如果测试2指示该点在内部如果测试3指出该点位于圆的半径内，则
然后保持此点
 
，
然后保持此点
结束
  

I have some point on a 2D grid (x, y) and I need to find all points that are n distance away from that point. The way I'm measuring distance is by using the distance formula between the two points. Anyone know how to do this?

Edit: Just for reference, what I'm trying to do is to write some AI path finding that will maintain some distance away from a target in a system that uses grid based locations. Currently I'm using A* path finding, but I'm not sure if that matters or makes a difference since I'm kind of new to this stuff.

解决方案

Here's what I would do:

1. First filter out all points that are further than D on either x or y. These are certainly outside the circle of radius D. This is a much simpler computation, and it can quickly eliminate a lot of work. This is a outer bounding-box optimization.
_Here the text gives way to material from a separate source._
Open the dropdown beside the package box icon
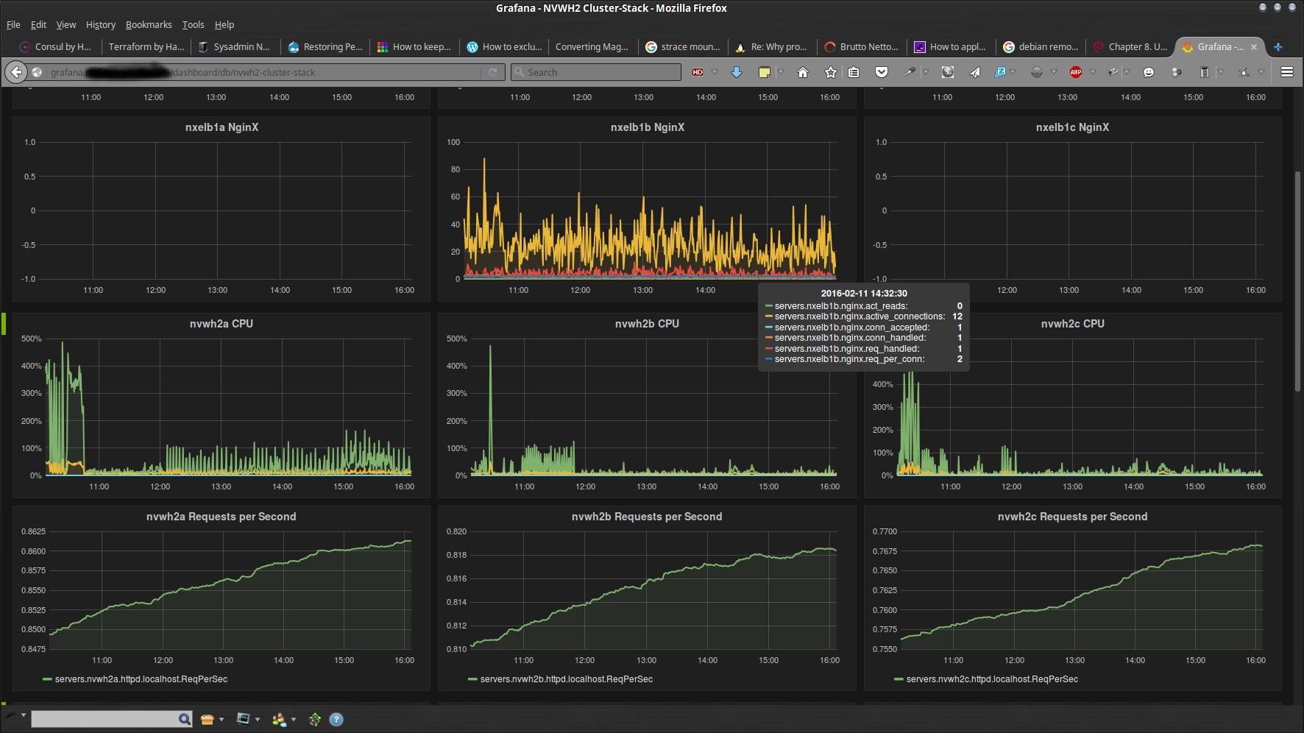1304x733 pixels. [222, 720]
2. You can also use an inner bounding-box optimization. If the points are closer than D * sqrt(2)/2 on either x or y, then they're certainly within the circle of radius D. This is also cheaper than calculating the distance formula.

3. Then you have a smaller number of candidate points that may be within the circle of radius D. For these, use the distance formula. Remember that if D = sqrt(Δx²+Δy²), then D² = Δx²+Δy².
   So you can skip the cost of calculating square root.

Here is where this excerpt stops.